(ACTION ITEM) Here the answer must be the exact run of lines from the line holding "Pre‑Order (161, 268)" to the end of the material below, and nothing else.

──────────

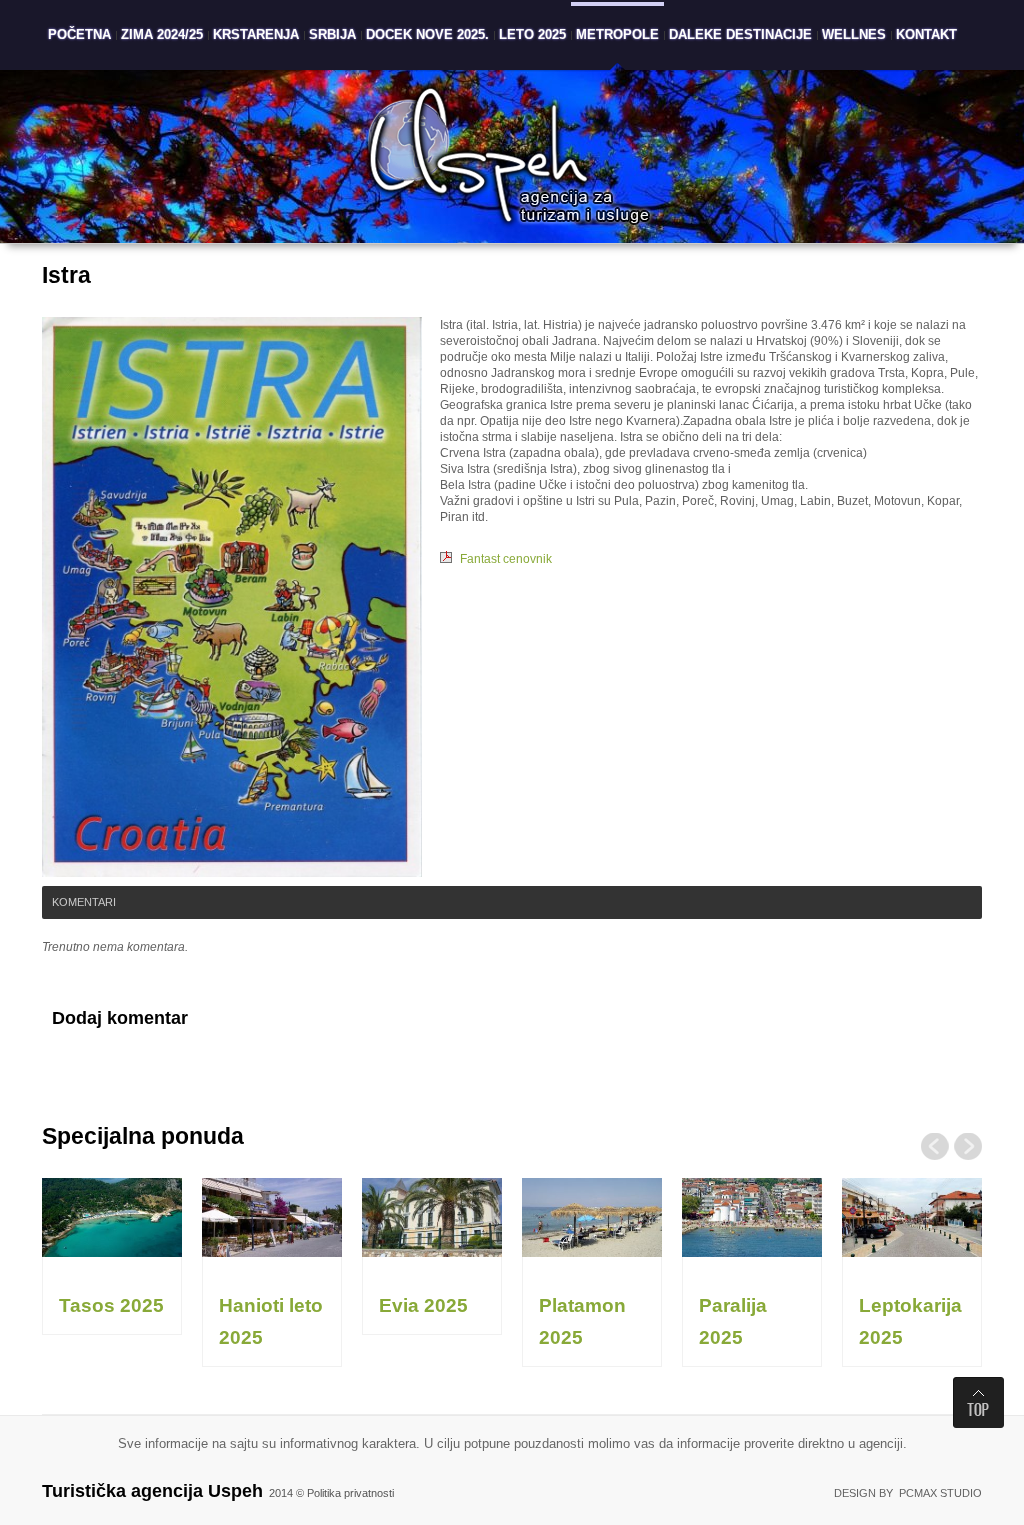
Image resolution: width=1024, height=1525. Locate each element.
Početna (79, 34)
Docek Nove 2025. (427, 34)
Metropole (617, 34)
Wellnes (854, 34)
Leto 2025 (532, 34)
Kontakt (926, 34)
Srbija (332, 34)
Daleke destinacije (740, 34)
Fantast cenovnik (506, 559)
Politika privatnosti (350, 1493)
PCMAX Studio (940, 1493)
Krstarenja (256, 34)
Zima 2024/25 (162, 34)
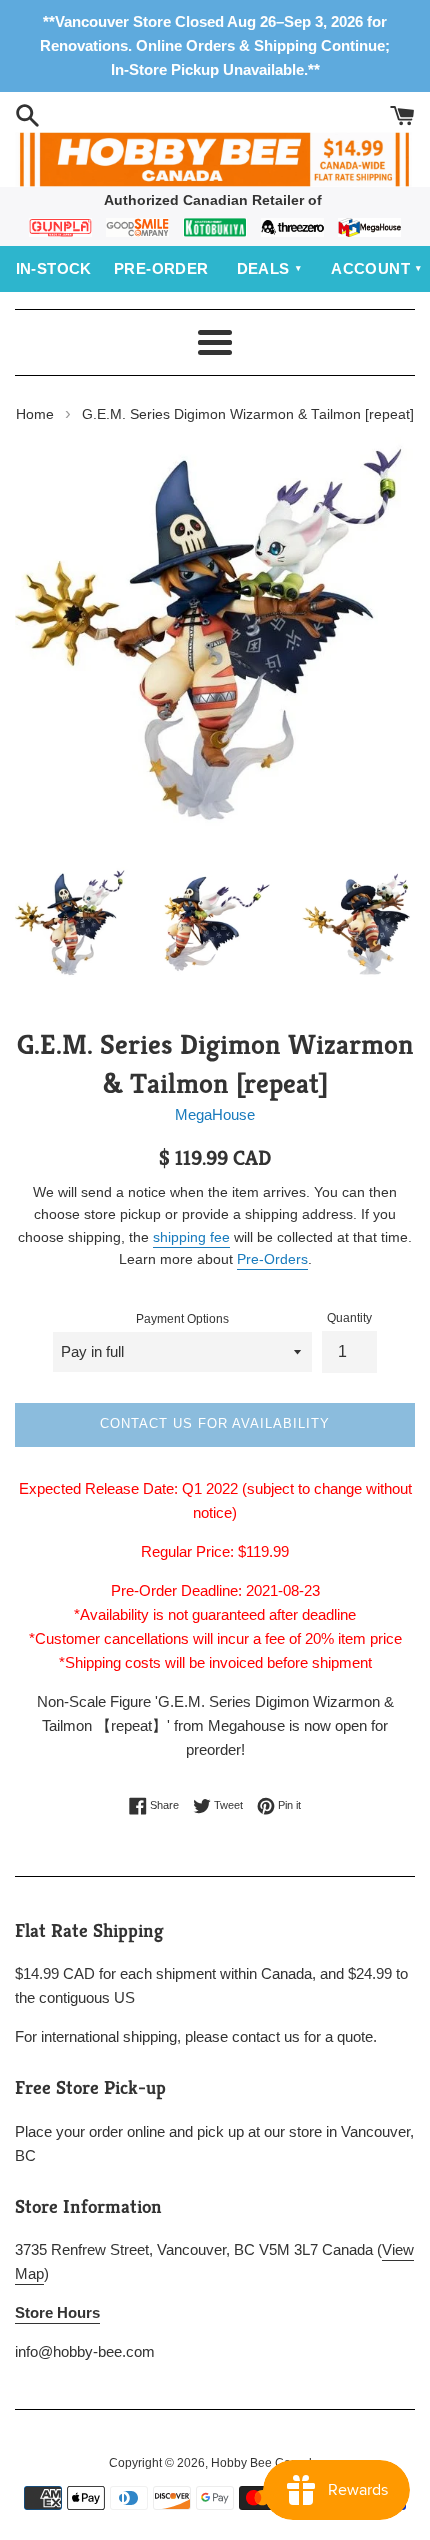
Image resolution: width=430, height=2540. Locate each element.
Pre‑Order (161, 268)
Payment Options (182, 1319)
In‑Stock (54, 268)
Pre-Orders (272, 1259)
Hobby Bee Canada (265, 2463)
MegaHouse (215, 1114)
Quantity (349, 1318)
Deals (263, 268)
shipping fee (191, 1237)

──────────

(RESULT OF THIS EXERCISE)
Pre‑Order (161, 268)
Payment Options (182, 1319)
In‑Stock (54, 268)
Pre-Orders (272, 1259)
Hobby Bee Canada (265, 2463)
MegaHouse (215, 1114)
Quantity (349, 1318)
Deals (263, 268)
shipping fee (191, 1237)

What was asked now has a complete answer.